- PROBLEM A:
Please write out the passage on trust from "How much of" up to and including "risk we assume.".
- PROBLEM B:
Answer these questions about the passage on trust:
(i) According to the passage, what is the gradual exposing of ourselves based on?
(ii) Who is credited with the phrase "outer circles"?
(iii) Getting burned a bit is compared to burning a fingertip rather than to what?

How much of ourselves we expose then takes on a life of it's own. We expose ourselves, little by little (for the most part - I mean, we are all adults here now with various amounts of baggage/battle damage and not some love-sick bunch of twitterpated teenies), based on the trust we impart to the person we are dealing with. This happens in friendships as well as intimate relationships. With some, we find that thhe level of trust can only go to a certain point, after which the trust is abused or defiled and then we back off a couple of notches and assign them to, as MourningDove so aptly puts it, one of the "outer circles" of friends/acquaintances. Others earn more trust, thereby allowing us to become more vulnerable (which then increases the level of trust - it is a cyclical process). The more we trust and the more we open ourselves to the other, the more risk we assume.
This is all then related to what I wrote above with respect to the healing and identifying our own needs, our own healthy and unhealthy patters because this giving of trust and allowing ourselves to become vulnerable and open is filtered by our own observations. When we have bee nable to identify our own patterns that are possibly not so healthy, we are able then to recognize the emotions and behaviours that are leading us down the slippery slope in time to avoid a major disaster. Doesn't mean that we are not going to get burned a bit but it's comparing burning a fingertip as to putting your whole hand on the griddle palm down.

- SUPPLIED INFORMATION:
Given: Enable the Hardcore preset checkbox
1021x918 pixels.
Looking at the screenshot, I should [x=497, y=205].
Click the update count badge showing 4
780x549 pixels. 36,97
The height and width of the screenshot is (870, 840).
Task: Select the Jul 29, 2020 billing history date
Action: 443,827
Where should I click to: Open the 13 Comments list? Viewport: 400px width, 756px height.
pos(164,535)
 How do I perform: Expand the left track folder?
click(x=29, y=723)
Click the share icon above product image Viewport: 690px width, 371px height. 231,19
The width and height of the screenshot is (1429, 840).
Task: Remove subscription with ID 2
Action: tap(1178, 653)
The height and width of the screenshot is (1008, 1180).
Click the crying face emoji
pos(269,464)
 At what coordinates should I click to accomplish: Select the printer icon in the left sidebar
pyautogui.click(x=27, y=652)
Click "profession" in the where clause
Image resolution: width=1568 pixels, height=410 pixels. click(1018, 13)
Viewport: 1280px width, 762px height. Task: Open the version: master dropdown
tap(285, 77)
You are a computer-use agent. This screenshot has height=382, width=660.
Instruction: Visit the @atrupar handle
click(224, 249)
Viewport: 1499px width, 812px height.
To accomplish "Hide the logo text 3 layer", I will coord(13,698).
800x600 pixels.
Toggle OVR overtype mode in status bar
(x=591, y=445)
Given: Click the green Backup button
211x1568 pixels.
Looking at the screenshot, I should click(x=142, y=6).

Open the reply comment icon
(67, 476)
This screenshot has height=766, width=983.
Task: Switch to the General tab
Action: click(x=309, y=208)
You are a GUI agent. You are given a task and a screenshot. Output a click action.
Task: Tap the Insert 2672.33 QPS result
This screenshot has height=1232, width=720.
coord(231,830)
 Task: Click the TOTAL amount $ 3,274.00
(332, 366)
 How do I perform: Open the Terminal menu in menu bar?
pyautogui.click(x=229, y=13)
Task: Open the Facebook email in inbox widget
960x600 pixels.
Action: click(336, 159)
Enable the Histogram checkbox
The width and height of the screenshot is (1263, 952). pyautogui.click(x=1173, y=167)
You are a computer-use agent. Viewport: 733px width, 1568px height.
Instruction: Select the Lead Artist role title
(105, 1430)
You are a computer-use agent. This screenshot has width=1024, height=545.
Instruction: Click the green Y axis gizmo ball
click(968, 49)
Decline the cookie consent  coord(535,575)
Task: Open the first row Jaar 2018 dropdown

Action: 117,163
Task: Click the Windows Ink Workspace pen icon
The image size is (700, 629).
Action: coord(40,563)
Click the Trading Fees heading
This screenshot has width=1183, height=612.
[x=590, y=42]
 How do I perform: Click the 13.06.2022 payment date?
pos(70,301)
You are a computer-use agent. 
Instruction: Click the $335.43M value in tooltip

- WRITTEN ANSWER A:
How much of ourselves we expose then takes on a life of it's own. We expose ourselves, little by little (for the most part - I mean, we are all adults here now with various amounts of baggage/battle damage and not some love-sick bunch of twitterpated teenies), based on the trust we impart to the person we are dealing with. This happens in friendships as well as intimate relationships. With some, we find that thhe level of trust can only go to a certain point, after which the trust is abused or defiled and then we back off a couple of notches and assign them to, as MourningDove so aptly puts it, one of the "outer circles" of friends/acquaintances. Others earn more trust, thereby allowing us to become more vulnerable (which then increases the level of trust - it is a cyclical process). The more we trust and the more we open ourselves to the other, the more risk we assume.

- WRITTEN ANSWER B:
(i) The trust we impart to the person we are dealing with.
(ii) MourningDove.
(iii) Putting your whole hand on the griddle palm down.